On brew day, I picked the Cascade and Willamette hops. The amount of Cascade filled a 6 gallon bucket half way. I have no idea how much it weighed but I know it was a shit-ton of hops. The Cascade was full of hop oils and huge on aroma: my hands were green but had the aroma of fresh cascade hops. Better than any crop previously. Knowing that wet hopping with that amount of hops would soak up huge amounts of wort, I decided to not use the Willamette. RIP Willamette. It was discarded. Next year I will plan Labor day weekend as a double brew weekend to use up all the home grown hops. The second beer I would brew: a saison, using the Willamette hops late in the boil and/or as a whirlpool hop.

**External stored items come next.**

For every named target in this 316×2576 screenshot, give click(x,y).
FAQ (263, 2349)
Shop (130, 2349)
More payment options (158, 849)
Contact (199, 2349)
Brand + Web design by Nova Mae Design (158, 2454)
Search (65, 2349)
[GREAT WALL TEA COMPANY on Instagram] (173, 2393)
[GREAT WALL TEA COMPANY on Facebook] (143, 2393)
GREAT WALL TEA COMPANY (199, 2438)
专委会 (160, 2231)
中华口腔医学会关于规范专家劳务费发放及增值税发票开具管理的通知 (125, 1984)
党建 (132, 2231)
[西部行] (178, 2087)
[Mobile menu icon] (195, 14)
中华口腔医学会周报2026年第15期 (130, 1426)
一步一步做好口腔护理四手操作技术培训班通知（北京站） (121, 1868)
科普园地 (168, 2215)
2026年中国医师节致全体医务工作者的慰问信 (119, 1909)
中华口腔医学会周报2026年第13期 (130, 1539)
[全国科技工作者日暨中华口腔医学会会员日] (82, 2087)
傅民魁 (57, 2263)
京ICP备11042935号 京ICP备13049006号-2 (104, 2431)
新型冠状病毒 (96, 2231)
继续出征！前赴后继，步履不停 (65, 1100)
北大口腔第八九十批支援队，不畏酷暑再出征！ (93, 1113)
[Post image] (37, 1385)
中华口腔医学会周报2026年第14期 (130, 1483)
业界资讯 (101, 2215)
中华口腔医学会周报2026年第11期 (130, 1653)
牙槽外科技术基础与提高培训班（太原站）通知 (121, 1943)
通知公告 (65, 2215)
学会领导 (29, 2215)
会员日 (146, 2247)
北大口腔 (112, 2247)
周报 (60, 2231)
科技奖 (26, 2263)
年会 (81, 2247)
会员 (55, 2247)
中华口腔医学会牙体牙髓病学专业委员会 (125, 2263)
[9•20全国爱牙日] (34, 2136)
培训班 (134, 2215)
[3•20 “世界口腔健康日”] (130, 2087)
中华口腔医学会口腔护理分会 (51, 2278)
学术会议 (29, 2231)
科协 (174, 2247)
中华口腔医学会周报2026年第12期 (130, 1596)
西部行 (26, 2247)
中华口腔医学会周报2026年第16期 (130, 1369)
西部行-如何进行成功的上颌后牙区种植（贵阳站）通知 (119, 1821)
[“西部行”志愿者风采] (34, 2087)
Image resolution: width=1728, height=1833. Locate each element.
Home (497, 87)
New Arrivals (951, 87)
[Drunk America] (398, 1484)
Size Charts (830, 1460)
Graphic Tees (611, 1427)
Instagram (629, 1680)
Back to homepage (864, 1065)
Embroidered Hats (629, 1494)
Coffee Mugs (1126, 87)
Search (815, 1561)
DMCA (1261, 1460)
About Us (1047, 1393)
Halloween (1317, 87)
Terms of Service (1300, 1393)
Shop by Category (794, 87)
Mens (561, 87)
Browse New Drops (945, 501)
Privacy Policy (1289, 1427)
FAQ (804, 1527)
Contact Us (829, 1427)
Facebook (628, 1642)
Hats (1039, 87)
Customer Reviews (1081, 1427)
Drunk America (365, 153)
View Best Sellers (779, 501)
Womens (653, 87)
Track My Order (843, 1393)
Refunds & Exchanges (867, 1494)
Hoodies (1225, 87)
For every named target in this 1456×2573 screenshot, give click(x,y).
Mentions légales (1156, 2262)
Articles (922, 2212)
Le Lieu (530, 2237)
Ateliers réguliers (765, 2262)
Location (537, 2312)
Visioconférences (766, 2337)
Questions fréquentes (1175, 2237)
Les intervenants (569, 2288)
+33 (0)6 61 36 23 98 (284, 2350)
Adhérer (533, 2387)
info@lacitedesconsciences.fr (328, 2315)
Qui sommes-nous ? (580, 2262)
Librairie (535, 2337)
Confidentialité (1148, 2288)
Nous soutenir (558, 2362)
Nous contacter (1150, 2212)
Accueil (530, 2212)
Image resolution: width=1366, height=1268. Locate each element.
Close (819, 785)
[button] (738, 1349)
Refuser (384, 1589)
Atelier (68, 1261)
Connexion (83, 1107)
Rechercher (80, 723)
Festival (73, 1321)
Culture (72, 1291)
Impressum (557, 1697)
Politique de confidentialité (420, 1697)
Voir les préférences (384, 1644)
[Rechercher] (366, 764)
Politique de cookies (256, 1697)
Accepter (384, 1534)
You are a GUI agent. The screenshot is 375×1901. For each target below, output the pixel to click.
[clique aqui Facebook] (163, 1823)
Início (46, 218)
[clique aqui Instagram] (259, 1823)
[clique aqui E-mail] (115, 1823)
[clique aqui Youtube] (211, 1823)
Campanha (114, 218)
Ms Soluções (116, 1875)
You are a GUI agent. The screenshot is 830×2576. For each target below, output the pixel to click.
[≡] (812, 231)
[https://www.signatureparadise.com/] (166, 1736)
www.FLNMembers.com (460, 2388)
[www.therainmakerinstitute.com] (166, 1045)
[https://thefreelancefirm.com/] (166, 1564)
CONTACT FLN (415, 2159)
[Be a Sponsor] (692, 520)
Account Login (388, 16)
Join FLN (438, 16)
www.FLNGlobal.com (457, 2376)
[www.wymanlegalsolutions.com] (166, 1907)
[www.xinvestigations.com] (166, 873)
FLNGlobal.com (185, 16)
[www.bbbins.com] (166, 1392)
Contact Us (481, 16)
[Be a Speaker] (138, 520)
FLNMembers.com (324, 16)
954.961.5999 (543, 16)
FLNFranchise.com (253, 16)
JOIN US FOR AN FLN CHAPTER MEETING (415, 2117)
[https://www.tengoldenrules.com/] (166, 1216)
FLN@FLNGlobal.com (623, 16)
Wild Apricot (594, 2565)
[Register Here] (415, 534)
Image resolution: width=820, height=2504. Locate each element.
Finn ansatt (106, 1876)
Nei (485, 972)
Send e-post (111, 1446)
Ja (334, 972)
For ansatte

If the beer tastes half as good as it smelled while brewing, this will be a winner, even with the wife. Enjoy!
Honey Pot Pale Ale
Brew Date: Friday, September 02, 2016
Recipe Type: All Grain
Yeast Starter: none
Batch Size (Gallons): 5.50
Original Gravity: 1.050
Color: 6.4 SRM
Boiling Time (Minutes): 60
Brewhouse Efficiency: 70%
Alcohol by Volume: 6.2%
Primary Fermentation: 14 days @68*F
6.50# 2 Row
0.50# Caramel 40L
0.50# Honey Malt
2.50# Virginia Orange Blossom Honey
1.00 ounce 2014 Magnum @60 minutes
1.00 ounce 2015 Cascade @10 minutes
1.0 tsp Irish Moss @ 15 minutes
1.0 tsp Yeast Nutrient @ 15 minutes
- 2016-09-03: @0700 the temperature was at 68*F, pitched yeast
- 2016-09-04: @69*F, fermenting well.
- 2016-09-06: Fermentation slowing, @67*F, add heat @ 68*F.
- 2016-09-08: Took of heat. Left at ambient basement temperature.
- 2016-09-17: Bottled with 3.5 ounces of priming sugar and 2.0 cups of water. 24, 22 ounce bottles. Bottle crown label: HPW.
Useless Fact: Trees “talk” by exchanging chemicals. They communicate through underground fungi, and when they can recognize their relatives, they share nutrients. Basically, tree “families” help each other out.